Input material
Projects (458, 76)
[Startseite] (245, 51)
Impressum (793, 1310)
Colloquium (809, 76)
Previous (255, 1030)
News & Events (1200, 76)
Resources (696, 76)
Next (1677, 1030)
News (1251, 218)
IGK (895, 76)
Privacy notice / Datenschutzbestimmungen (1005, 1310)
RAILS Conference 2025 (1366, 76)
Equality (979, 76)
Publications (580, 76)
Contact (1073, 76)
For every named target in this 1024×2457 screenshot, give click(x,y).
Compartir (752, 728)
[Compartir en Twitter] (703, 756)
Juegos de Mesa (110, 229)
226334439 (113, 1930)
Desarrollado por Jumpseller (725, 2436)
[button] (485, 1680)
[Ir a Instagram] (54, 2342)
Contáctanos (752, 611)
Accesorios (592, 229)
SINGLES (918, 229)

Work to be completed
The output should match the records above exactly, entry for entry.

Result for this task
Projects (458, 76)
[Startseite] (245, 51)
Impressum (793, 1310)
Colloquium (809, 76)
Previous (255, 1030)
News & Events (1200, 76)
Resources (696, 76)
Next (1677, 1030)
News (1251, 218)
IGK (895, 76)
Privacy notice / Datenschutzbestimmungen (1005, 1310)
RAILS Conference 2025 (1366, 76)
Equality (979, 76)
Publications (580, 76)
Contact (1073, 76)
For every named target in this 1024×2457 screenshot, give click(x,y).
Compartir (752, 728)
[Compartir en Twitter] (703, 756)
Juegos de Mesa (110, 229)
226334439 (113, 1930)
Desarrollado por Jumpseller (725, 2436)
[button] (485, 1680)
[Ir a Instagram] (54, 2342)
Contáctanos (752, 611)
Accesorios (592, 229)
SINGLES (918, 229)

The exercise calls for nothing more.